C’est la conclusion que l’on pourrait tirer d’une étude menée par une équipe du Mass General Brigham Hospital et de l’Université de Harvard. Les chercheurs ont utilisé un programme d’IA pour explorer les dossiers médicaux des patients. L’IA devait notamment rechercher, dans les images échographiques, des signes d’épaississement du muscle cardiaque – autrement dit une cardiomyopathie hypertrophique (CMH), un indicateur fréquent d’hypertension artérielle.
Au total, 648 patients ont présenté un tel résultat, sans qu’il s’agisse pour autant de personnes chez qui une maladie cardiaque ou un traitement de l’hypertension ait été documenté.
La moitié d’entre eux a alors bénéficié d’une intervention: leur médecin généraliste a été informé des résultats. Les patients ont ensuite reçu un accompagnement et des recommandations, telles qu’un suivi de la pression artérielle sur 24 heures ou un examen cardiologique. Dans le groupe témoin, de taille équivalente, les soins sont restés inchangés.
Au terme d’une période d’observation de 12 mois, les nouveaux diagnostics d’hypertension étaient presque quatre fois plus nombreux dans le groupe d’intervention (15,6% contre 4,0%). Les médecins généralistes y ont également prescrit plus fréquemment les traitements adaptés (16,3% contre 5,0%). Le nombre de consultations médicales, en revanche, ne différait guère entre les deux groupes.
Dans leur grande majorité, les généralistes ont réagi positivement à ces conseils, ce qui laisse supposer qu’une telle approche serait bien accueillie dans la pratique.
L’objectif derrière ce travail est clair: une exploration plus ciblée et assistée par l’IA des dossiers médicaux permettrait de détecter et de traiter plus précocement des maladies silencieuses comme l’hypertension. «Ce travail souligne l’utilité potentielle de l’exploitation de données cardiovasculaires déjà disponibles – mais peut-être sous-utilisées – pour améliorer les soins de santé grâce à des mécanismes qui complètent le système de soins ambulatoires traditionnel», concluent les auteurs.
Prédire à court terme le risque d’arythmie cardiaque
Une autre étude, publiée fin mars, arrive à une conclusion similaire. Menée par le centre de recherche cardiologique de Paris (PARCC), elle montre que l’IA pourrait permettre de détecter précocement et de prédire à court terme le risque d’arythmie cardiaque.
La tachycardie ventriculaire survient principalement chez des personnes présentant déjà une pathologie cardiaque et souvent déjà sous traitement. Que peut-on en déduire?

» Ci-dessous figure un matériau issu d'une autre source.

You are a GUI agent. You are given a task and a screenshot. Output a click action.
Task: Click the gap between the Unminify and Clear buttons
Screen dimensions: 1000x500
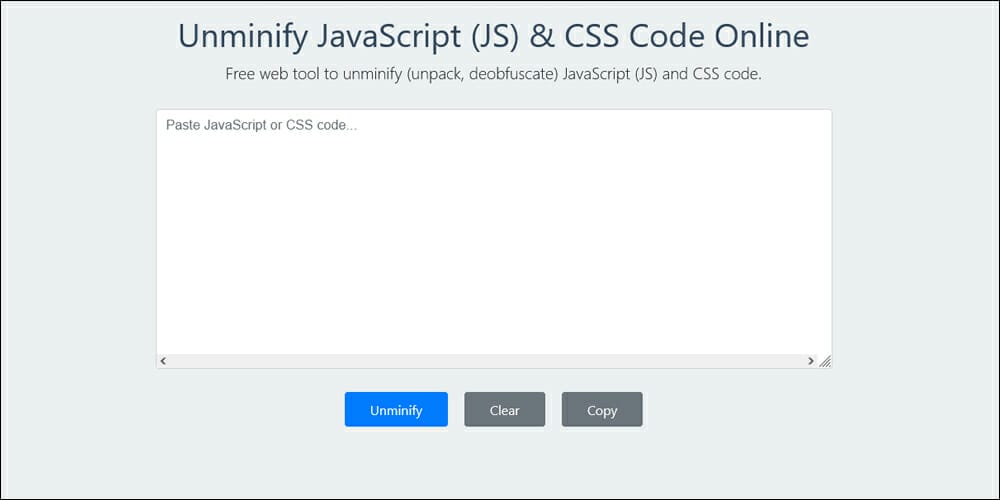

À l’aide d’un modèle de Deep Learning, les chercheurs parisiens ont analysé 247'000 enregistrements ECG de longue durée provenant de six pays. Les 24 premières heures de chaque enregistrement ont été utilisées pour prédire si une arythmie cardiaque risquait de survenir dans les 13 jours suivants.
Le modèle a combiné différentes sources de données – démographiques, valeurs mesurées par l’ECG, modèles de rythme visuels – pour établir une évaluation du risque.
L’algorithme a ainsi calculé de nouvelles probabilités à partir de cette base de données, obtenant une qualité de prévision élevée (AU-ROC) de 0,957 lors de la validation interne, et de 0,948 pour la validation externe. Pour une spécificité fixée à 97%, la sensibilité atteignait jusqu’à 71%.
Le modèle s’est montré particulièrement fiable pour les tachycardies ventriculaires rapides (≥180 bpm) et celles évoluant vers une fibrillation ventriculaire.
Mais comment intégrer ces avancées dans la vie quotidienne? L’équipe du cardiologue Laurent Fiorina voit des opportunités dans l’intégration de tels modèles à des dispositifs portables comme les montres intelligentes. Cela permettrait, à terme, d’identifier les personnes à risque en temps utile – un pas vers une prévention personnalisée.